We've got to resolve cases like this faster.
It's a immigration (removal) case. The Petitioner (Flores-Lopez) resisted a police officer, and the question is whether that's a "crime of violence" that gets him deported.
The correct answer to that question is not crystal clear. So it takes several hearings before the immigration judge, and two trips to the BIA, before we receive the BIA's final answer. Those administrative proceedings last from 2007 to 2008.
The present appeal to the Ninth Circuit has an 08- docket number. And gets resolved in the summer of 2012.
That's way too long. Especially when, as here, the Ninth Circuit decides to remand to the BIA yet again.
I looked at the docket sheet. The only marginal complexity in the case was a motion to remand -- a motion that was denied. That shouldn't cause an immigration appeal to take nearly four years.

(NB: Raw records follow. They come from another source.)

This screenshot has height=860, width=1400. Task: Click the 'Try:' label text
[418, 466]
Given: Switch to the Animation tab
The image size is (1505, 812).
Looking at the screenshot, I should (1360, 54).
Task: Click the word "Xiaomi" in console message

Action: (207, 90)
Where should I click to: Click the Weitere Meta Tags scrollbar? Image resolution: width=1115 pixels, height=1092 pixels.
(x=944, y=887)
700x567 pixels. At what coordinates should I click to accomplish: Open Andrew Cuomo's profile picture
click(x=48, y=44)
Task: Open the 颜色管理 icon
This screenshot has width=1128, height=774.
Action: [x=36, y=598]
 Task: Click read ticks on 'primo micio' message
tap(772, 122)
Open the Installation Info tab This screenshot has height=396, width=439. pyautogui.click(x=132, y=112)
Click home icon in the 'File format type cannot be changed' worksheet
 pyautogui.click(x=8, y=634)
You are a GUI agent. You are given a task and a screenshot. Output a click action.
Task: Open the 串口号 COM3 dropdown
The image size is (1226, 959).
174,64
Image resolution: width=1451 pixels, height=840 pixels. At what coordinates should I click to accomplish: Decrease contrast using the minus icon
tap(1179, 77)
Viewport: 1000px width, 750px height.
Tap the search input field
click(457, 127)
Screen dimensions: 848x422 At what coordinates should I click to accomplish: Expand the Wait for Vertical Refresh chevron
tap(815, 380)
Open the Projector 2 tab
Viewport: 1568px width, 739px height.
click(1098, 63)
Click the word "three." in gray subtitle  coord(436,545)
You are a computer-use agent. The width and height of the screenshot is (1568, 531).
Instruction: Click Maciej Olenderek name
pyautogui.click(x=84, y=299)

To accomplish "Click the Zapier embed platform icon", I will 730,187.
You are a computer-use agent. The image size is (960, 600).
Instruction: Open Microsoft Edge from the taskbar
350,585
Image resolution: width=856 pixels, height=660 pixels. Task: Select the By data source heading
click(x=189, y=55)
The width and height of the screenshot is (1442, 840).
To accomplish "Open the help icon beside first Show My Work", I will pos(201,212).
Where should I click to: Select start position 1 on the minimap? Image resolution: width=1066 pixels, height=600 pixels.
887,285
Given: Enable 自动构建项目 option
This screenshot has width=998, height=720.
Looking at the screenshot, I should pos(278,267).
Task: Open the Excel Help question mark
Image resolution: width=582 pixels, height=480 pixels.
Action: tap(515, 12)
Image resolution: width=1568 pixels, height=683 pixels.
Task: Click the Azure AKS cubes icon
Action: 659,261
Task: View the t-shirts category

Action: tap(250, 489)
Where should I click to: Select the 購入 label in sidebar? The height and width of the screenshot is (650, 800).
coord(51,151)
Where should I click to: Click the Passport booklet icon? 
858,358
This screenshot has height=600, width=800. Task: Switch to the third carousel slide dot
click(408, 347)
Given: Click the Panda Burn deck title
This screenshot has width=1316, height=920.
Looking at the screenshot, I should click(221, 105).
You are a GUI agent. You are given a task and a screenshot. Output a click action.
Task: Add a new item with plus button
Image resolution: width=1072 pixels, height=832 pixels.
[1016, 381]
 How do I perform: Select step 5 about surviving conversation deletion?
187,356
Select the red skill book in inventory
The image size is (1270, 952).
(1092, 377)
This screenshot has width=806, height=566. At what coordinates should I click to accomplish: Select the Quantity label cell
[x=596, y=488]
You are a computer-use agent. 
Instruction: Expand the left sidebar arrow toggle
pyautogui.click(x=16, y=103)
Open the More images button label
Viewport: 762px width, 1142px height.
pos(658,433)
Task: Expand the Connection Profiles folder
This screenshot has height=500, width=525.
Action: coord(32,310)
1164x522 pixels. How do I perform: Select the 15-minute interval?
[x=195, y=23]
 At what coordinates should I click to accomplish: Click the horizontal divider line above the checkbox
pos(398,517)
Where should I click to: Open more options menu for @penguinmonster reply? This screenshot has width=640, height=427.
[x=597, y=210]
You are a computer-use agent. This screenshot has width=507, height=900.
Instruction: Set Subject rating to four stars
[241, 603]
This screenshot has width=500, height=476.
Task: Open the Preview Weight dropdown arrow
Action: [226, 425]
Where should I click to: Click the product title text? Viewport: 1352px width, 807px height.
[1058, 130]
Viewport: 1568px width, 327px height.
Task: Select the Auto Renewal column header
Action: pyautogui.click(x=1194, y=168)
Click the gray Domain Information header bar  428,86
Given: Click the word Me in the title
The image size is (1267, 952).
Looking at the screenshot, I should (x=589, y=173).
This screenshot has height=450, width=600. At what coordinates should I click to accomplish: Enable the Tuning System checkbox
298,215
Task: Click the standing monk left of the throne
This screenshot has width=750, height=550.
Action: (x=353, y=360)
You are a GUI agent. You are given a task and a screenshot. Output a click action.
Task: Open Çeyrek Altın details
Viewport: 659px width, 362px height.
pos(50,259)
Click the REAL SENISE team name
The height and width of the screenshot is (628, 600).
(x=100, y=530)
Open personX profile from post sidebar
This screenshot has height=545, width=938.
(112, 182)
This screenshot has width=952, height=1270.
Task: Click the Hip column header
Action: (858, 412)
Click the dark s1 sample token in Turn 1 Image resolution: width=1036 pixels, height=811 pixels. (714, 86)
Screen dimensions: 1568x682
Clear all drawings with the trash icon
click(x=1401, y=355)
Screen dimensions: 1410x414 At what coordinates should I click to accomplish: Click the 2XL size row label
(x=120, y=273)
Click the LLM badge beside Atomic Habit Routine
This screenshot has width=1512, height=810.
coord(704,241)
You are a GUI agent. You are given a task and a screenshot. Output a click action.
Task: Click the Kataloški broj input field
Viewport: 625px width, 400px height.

The delay was not largely the panel's fault. The oral argument was in February 2012 and the opinion was issued in July 2012. That's not an excessively long delay to craft a published opinion.
But the briefs were completed in February 2010. Taking two additional years until oral argument for a case that has already been pending since 2008 is too much. There's got to -- or at least should -- be a process in which cases with low docket numbers are expedited. Especially when, as here, they're time-sensitive matters in which delay constitutes a substantial downside itself.
It's even worse in this particular case, because the Ninth Circuit ends up doing exactly what the United States asked it to do over three years ago when it filed a motion to remand the case to the BIA. A motion that the Appellate Administrator denied and then the Motions Panel similarly denied.
Sometimes that happens. Occasionally there's nothing one can do about that.
But one can try one's hardest to make sure that appeals don't linger for four years. And that, sadly, did not happen here.